* START *

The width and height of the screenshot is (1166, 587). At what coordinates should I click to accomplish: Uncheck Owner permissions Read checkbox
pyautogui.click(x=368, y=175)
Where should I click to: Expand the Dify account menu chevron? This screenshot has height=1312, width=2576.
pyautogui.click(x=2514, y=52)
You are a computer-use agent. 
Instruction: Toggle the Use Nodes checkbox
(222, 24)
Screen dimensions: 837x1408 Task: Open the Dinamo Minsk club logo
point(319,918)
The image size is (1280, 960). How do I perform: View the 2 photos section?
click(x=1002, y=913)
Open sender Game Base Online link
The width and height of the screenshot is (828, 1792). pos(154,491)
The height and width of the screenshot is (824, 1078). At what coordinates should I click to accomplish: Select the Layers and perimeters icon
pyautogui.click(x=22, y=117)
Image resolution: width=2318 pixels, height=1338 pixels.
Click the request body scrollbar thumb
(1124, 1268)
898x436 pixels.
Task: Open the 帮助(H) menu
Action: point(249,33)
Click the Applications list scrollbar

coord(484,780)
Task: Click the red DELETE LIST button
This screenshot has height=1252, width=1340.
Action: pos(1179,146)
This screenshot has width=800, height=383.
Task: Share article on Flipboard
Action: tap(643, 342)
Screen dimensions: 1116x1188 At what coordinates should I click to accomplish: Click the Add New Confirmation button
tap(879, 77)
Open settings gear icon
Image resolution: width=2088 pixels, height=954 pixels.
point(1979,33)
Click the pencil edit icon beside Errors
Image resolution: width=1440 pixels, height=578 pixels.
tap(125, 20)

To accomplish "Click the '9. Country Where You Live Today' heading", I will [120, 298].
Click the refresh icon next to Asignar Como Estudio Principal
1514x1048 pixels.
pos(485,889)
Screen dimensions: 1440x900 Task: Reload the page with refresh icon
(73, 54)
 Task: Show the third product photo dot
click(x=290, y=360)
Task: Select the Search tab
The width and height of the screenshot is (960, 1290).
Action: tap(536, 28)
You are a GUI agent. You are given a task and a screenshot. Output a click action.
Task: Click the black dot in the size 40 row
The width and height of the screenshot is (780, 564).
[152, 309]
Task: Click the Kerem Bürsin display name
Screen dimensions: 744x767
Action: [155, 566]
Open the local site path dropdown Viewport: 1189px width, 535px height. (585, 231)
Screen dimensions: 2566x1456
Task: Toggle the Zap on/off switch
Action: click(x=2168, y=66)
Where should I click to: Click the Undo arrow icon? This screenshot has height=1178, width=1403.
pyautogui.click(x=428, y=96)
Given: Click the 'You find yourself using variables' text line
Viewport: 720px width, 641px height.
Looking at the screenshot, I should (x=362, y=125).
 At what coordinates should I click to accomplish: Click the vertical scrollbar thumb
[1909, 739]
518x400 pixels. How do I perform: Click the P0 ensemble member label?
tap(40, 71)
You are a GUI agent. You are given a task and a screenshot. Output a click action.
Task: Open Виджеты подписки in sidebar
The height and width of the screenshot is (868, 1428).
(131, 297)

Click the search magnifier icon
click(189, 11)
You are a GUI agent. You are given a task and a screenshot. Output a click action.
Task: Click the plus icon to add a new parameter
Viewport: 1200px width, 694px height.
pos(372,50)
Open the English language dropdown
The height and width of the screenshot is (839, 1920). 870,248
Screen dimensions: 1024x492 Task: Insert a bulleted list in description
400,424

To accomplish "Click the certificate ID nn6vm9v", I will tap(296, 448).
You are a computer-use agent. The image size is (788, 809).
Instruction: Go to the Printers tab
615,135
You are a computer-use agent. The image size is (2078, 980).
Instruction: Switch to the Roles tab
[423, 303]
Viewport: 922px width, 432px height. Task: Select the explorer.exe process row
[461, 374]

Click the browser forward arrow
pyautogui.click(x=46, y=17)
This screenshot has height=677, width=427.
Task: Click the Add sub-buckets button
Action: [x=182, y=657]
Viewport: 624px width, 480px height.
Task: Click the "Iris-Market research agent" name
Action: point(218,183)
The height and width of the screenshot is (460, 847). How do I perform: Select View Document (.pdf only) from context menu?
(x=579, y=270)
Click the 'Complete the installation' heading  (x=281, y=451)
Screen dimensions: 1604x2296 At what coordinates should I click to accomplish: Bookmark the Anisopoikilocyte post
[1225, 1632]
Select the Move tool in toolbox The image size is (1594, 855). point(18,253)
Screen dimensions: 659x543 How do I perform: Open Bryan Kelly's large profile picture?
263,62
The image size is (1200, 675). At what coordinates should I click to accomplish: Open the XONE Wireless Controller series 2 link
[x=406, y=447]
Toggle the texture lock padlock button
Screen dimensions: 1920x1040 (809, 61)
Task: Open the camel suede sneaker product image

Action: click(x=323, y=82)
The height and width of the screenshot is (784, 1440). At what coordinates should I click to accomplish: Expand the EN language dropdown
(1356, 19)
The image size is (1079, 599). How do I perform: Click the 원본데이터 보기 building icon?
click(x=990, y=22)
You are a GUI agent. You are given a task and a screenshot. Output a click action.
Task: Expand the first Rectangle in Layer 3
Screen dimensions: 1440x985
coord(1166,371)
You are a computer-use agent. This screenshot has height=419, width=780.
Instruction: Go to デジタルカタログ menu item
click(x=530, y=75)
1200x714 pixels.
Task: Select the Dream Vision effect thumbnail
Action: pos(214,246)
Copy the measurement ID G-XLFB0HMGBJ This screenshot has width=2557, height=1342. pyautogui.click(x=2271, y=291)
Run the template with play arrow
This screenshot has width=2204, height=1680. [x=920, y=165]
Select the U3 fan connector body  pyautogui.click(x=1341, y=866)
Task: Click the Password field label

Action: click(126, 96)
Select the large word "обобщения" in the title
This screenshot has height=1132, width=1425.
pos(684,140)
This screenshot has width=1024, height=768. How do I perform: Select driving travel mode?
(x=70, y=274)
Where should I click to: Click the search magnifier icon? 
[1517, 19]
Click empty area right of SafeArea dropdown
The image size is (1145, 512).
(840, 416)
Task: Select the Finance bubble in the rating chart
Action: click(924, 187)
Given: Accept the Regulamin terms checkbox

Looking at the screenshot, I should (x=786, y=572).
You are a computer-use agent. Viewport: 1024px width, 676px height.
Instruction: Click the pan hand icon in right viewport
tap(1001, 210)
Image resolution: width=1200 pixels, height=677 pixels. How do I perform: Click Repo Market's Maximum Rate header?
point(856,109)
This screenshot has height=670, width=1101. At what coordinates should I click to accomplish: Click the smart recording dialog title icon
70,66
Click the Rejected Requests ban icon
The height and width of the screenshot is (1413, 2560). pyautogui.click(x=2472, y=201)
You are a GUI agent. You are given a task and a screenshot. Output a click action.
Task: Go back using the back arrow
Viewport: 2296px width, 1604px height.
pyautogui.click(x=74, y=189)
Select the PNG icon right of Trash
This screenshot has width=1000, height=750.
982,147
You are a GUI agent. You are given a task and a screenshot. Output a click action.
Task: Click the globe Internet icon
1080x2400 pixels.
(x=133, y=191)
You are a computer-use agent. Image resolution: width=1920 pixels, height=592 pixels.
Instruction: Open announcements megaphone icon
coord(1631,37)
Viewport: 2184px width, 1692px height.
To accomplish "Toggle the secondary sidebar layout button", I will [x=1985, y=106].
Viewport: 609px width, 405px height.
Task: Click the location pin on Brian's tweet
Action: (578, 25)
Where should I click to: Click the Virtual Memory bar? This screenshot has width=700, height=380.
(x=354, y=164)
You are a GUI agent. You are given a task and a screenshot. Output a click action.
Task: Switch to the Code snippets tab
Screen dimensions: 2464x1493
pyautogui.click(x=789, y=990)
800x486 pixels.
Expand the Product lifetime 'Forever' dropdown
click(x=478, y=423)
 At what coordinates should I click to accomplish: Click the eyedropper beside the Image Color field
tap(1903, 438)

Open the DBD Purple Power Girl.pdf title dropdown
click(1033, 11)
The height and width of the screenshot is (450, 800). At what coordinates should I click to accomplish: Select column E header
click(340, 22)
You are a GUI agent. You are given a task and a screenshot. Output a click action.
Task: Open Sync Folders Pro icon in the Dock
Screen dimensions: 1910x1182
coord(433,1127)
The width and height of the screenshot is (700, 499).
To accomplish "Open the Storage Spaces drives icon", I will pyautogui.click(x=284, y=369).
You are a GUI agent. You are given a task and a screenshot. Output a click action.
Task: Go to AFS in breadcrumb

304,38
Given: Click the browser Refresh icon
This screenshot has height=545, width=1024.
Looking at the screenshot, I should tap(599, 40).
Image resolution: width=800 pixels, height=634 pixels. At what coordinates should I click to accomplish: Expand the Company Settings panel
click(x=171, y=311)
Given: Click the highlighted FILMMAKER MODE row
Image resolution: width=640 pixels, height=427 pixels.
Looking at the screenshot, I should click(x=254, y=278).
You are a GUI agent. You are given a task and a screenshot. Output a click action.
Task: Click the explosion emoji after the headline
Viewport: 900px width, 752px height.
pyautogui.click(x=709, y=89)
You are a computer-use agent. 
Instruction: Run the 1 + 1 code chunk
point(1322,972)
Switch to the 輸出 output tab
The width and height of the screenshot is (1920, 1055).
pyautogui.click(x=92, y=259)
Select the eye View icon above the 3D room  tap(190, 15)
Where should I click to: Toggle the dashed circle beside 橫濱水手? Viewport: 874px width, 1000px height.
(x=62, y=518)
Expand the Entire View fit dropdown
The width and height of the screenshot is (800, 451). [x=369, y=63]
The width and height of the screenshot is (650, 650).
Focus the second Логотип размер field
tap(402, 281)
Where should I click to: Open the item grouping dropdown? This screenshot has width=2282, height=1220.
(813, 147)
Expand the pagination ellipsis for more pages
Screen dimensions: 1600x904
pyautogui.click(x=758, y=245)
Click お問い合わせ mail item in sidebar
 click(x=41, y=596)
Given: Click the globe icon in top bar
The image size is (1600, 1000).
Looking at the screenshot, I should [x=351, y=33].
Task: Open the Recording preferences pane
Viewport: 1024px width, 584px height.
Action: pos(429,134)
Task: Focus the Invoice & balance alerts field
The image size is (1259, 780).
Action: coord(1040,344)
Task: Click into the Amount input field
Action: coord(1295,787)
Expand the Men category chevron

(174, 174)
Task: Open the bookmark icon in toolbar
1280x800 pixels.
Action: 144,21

* END *

Rewrite the entries in the stretch from the line containing "The height and width of the screenshot is (450, 800)." through the line containing "tap(402, 281)", substituting "menu" for "dropdown" and leaving everything else unchanged.

The height and width of the screenshot is (450, 800). At what coordinates should I click to accomplish: Select column E header
click(340, 22)
You are a GUI agent. You are given a task and a screenshot. Output a click action.
Task: Open Sync Folders Pro icon in the Dock
Screen dimensions: 1910x1182
coord(433,1127)
The width and height of the screenshot is (700, 499).
To accomplish "Open the Storage Spaces drives icon", I will pyautogui.click(x=284, y=369).
You are a GUI agent. You are given a task and a screenshot. Output a click action.
Task: Go to AFS in breadcrumb

304,38
Given: Click the browser Refresh icon
This screenshot has height=545, width=1024.
Looking at the screenshot, I should tap(599, 40).
Image resolution: width=800 pixels, height=634 pixels. At what coordinates should I click to accomplish: Expand the Company Settings panel
click(x=171, y=311)
Given: Click the highlighted FILMMAKER MODE row
Image resolution: width=640 pixels, height=427 pixels.
Looking at the screenshot, I should click(x=254, y=278).
You are a GUI agent. You are given a task and a screenshot. Output a click action.
Task: Click the explosion emoji after the headline
Viewport: 900px width, 752px height.
pyautogui.click(x=709, y=89)
You are a computer-use agent. 
Instruction: Run the 1 + 1 code chunk
point(1322,972)
Switch to the 輸出 output tab
The width and height of the screenshot is (1920, 1055).
pyautogui.click(x=92, y=259)
Select the eye View icon above the 3D room  tap(190, 15)
Where should I click to: Toggle the dashed circle beside 橫濱水手? Viewport: 874px width, 1000px height.
(x=62, y=518)
Expand the Entire View fit menu
The width and height of the screenshot is (800, 451). [x=369, y=63]
The width and height of the screenshot is (650, 650).
Focus the second Логотип размер field
tap(402, 281)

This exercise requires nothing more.